RealTime IT News

Brabeion's 'GRC as a Service' Targets Compliance

Brabeion is the latest vendor to offer a solution to corporations looking for relief from the burden of regulatory compliance. In Brabeion's case, its governance, risk and compliance (GRC) solution comes in Software as a Service (SaaS) form.

Brabeion On Demand, released today, is designed for enterprises that want to jump-start their GRC efforts. This lets enterprises set and establish policies, and measure how and how well those policies are implemented.

"GRC, in essence, is a continuum for setting rules and policies, ensuring they meet regulatory and business requirements, then measure how well the rules are implemented against those requirements, " Brabeion co-founder Steve Schlarman told Internetnews.com.

"Our offering enables a company to build the continuum."

Brabeion On Demand has a knowledge base with content from consultancy PriceWaterhouse and other experts that enterprises can leverage. Brabeion's tool then measures operations against the requirements and puts controls in place.

Implementing a GRC infrastructure is expensive. IDC analyst Doug Chandler forecast that worldwide revenues for just one technology required, storage services, would grow from $31.7 billion in 2007 to $39.9 billion by 2012.

Brabeion On Demand will "help organizations jump-start the program," Schlarman said. "We help leapfrog companies into the full GRC infrastructure without their having to build or implement it."

There are lots of other companies offering GRC in SaaS mode in the market. Forrester analyst Michael Rasmussen said in an article in Risk Management Magazine that one-third of GRC purchasers are using SaaS vendors.

SaaS is no panacea

That having been said, enterprises have to consider whether or not SaaS is a suitable option for their GRC solution, Brian Cleary, vice president of marketing at GRC products vendor Aveksa told InternetNews.com.

"If the business value of whatever application, data or business process you're outsourcing is low and your business objective is to increase operational efficiency and reduce expense, SaaS may make sense for you," he added. (Aveksa offers a line of on-premises GRC software, not SaaS).

Hence, Web conferencing and customer relationship management (CRM) are areas where SaaS is highly effective. "SaaS needs to have a self-contained model like Salesforce.com and WebEx," Cleary explained.

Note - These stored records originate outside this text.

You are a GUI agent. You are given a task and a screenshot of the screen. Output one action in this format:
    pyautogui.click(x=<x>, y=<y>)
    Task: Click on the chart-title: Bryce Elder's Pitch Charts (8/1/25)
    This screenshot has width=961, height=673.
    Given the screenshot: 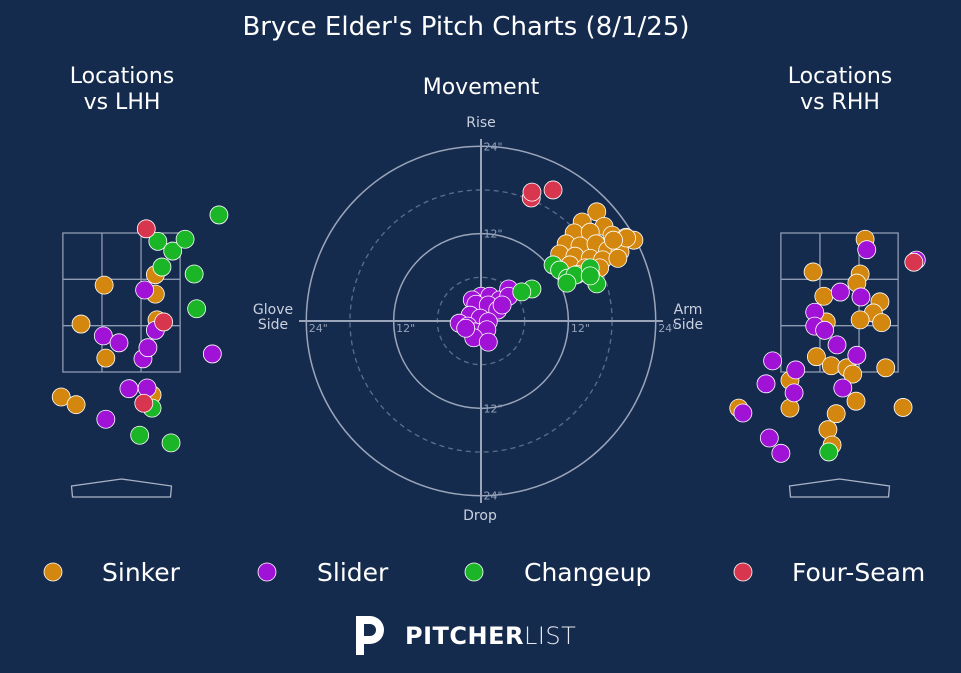 What is the action you would take?
    pyautogui.click(x=466, y=27)
    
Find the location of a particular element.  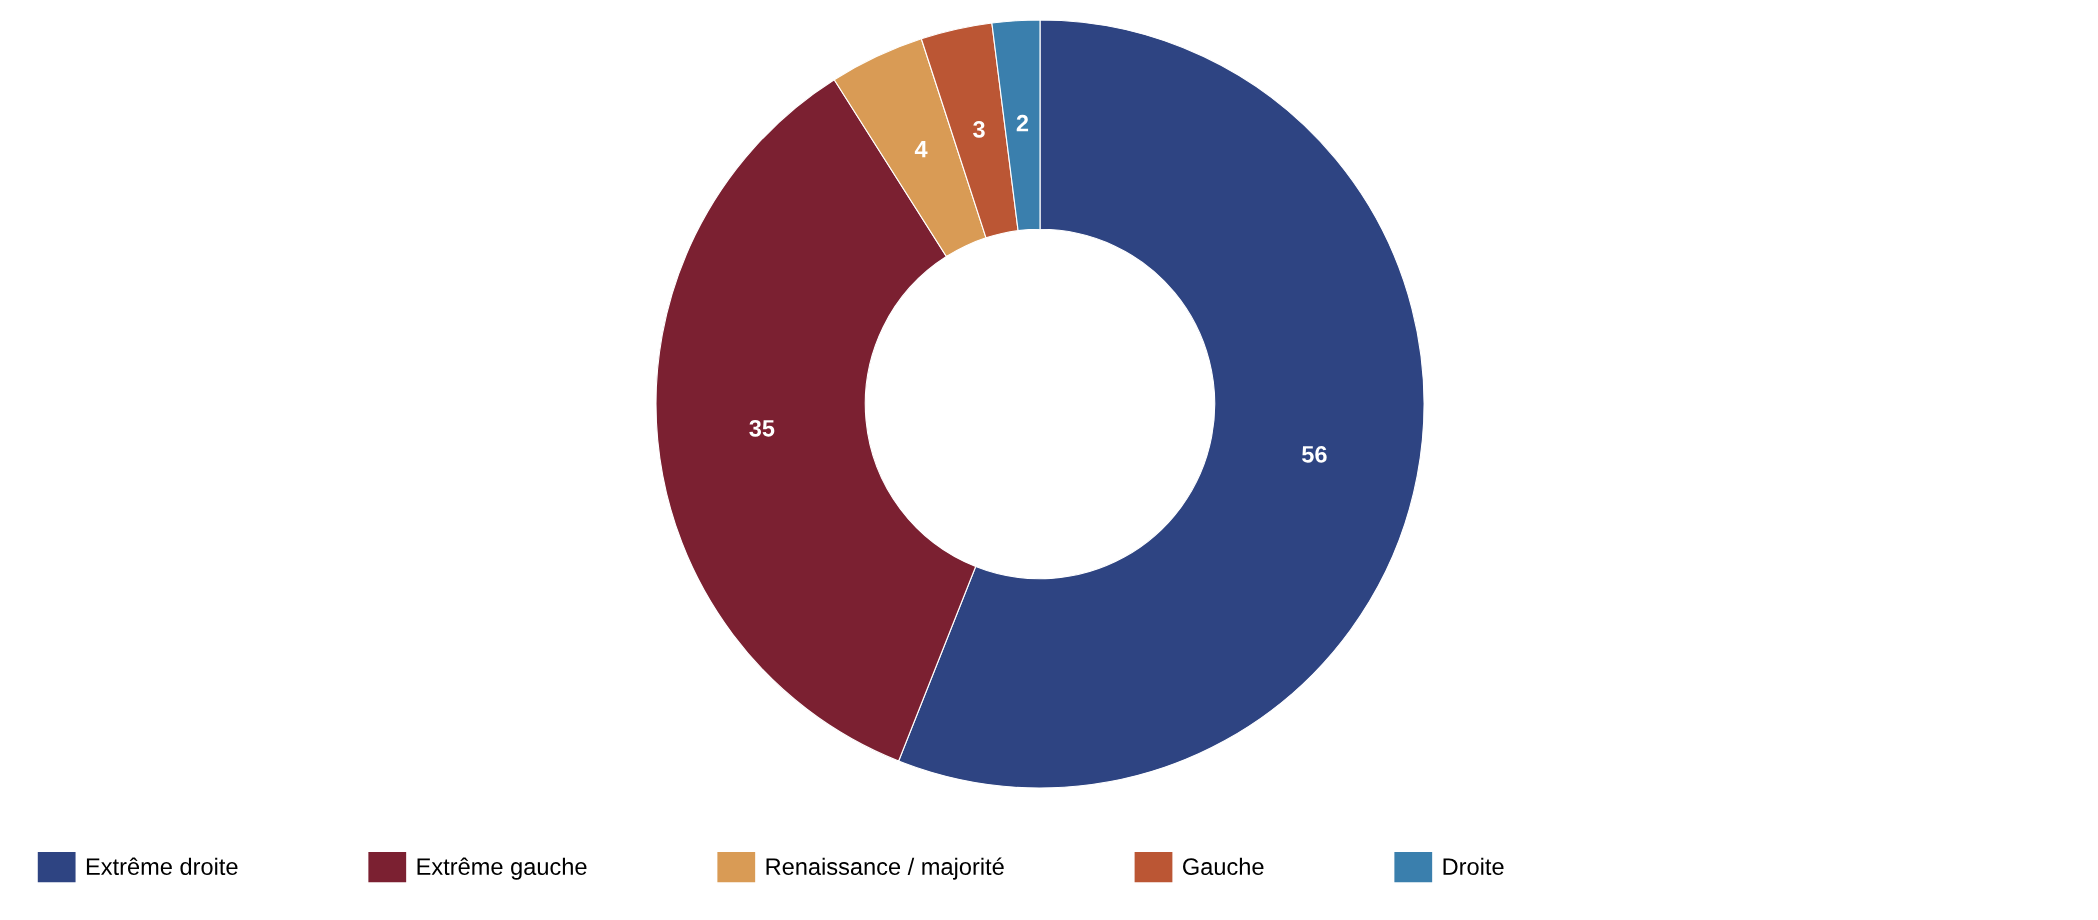

data-label: 3 is located at coordinates (979, 129).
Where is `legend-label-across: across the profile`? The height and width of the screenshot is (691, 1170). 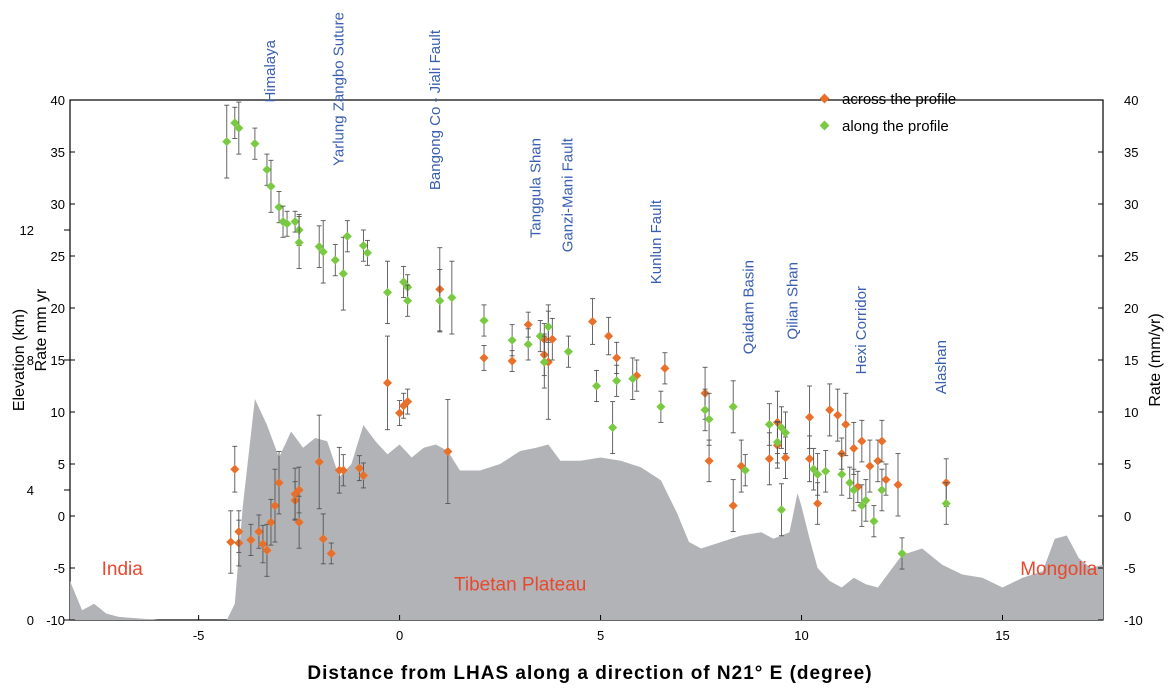
legend-label-across: across the profile is located at coordinates (899, 100).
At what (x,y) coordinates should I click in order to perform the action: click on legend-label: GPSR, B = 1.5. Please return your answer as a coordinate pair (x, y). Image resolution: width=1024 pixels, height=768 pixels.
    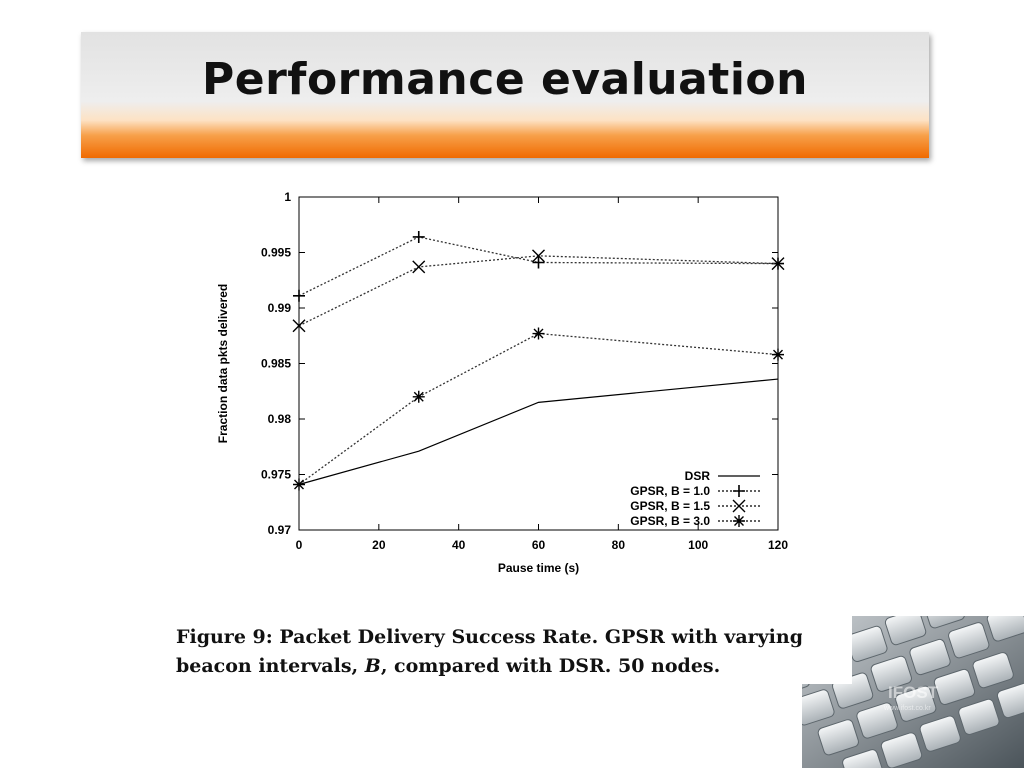
    Looking at the image, I should click on (670, 506).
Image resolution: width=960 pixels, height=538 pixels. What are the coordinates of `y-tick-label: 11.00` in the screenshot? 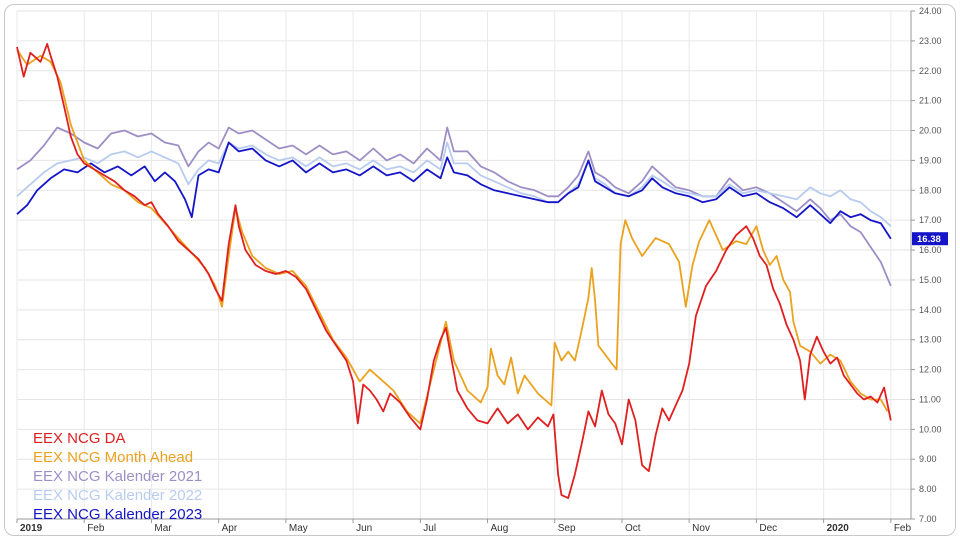 It's located at (930, 399).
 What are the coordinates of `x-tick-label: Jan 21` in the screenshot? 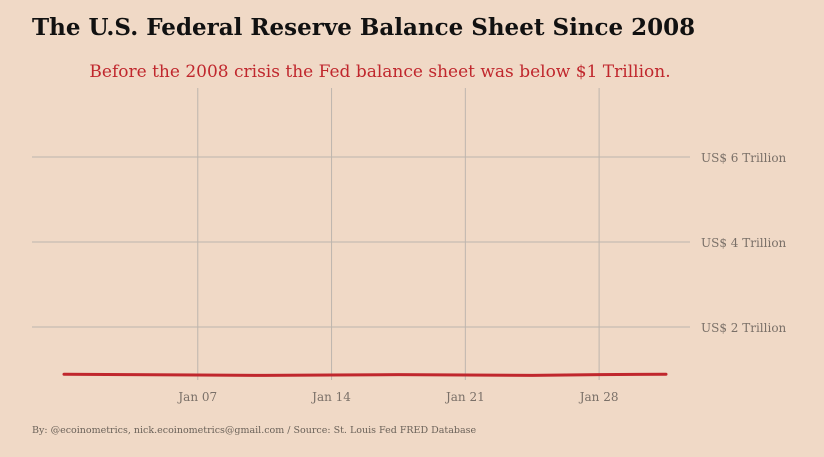 It's located at (464, 397).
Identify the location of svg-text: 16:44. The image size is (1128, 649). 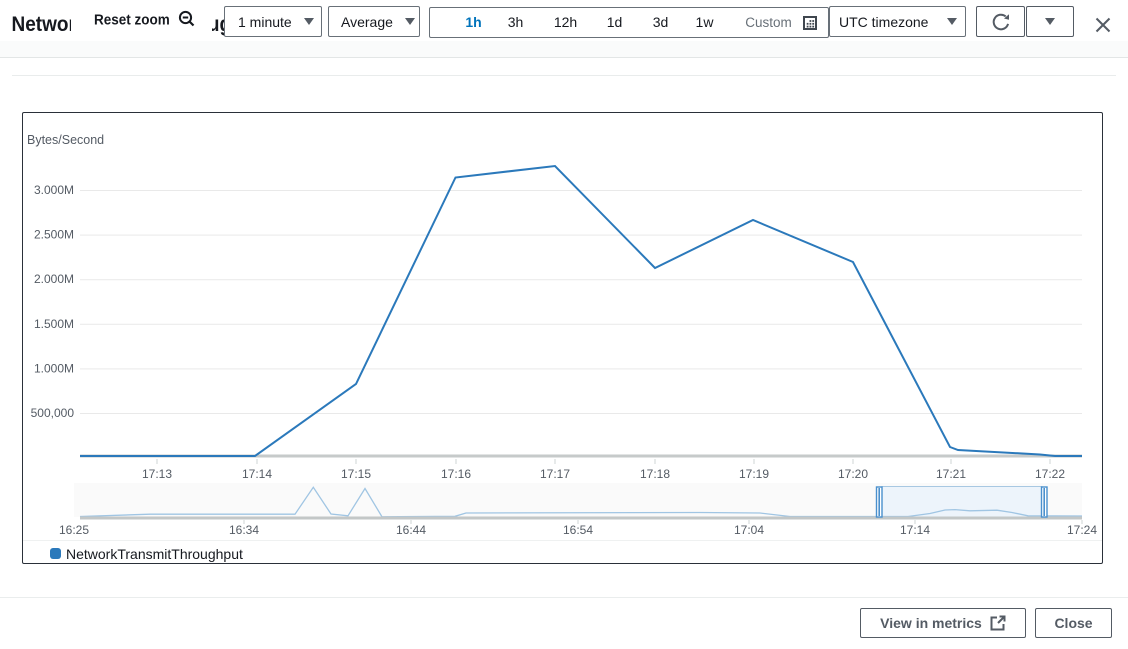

However, high-risk applications such as bank treasury and settlement applications, are not suitable for SaaS. This is because "they're too risky from the security perspective. They have too much value to the business, and the value that business derives from being able to tightly control that application and the data and the processes they support is too high," Cleary explained.

SaaS won't be effective where the GRC application monitors a lot of systems, either. "The more interconnectivity you need throughout the enterprise, the lower the value of SaaS," Cleary said. "With GRC you need that interconnectivity."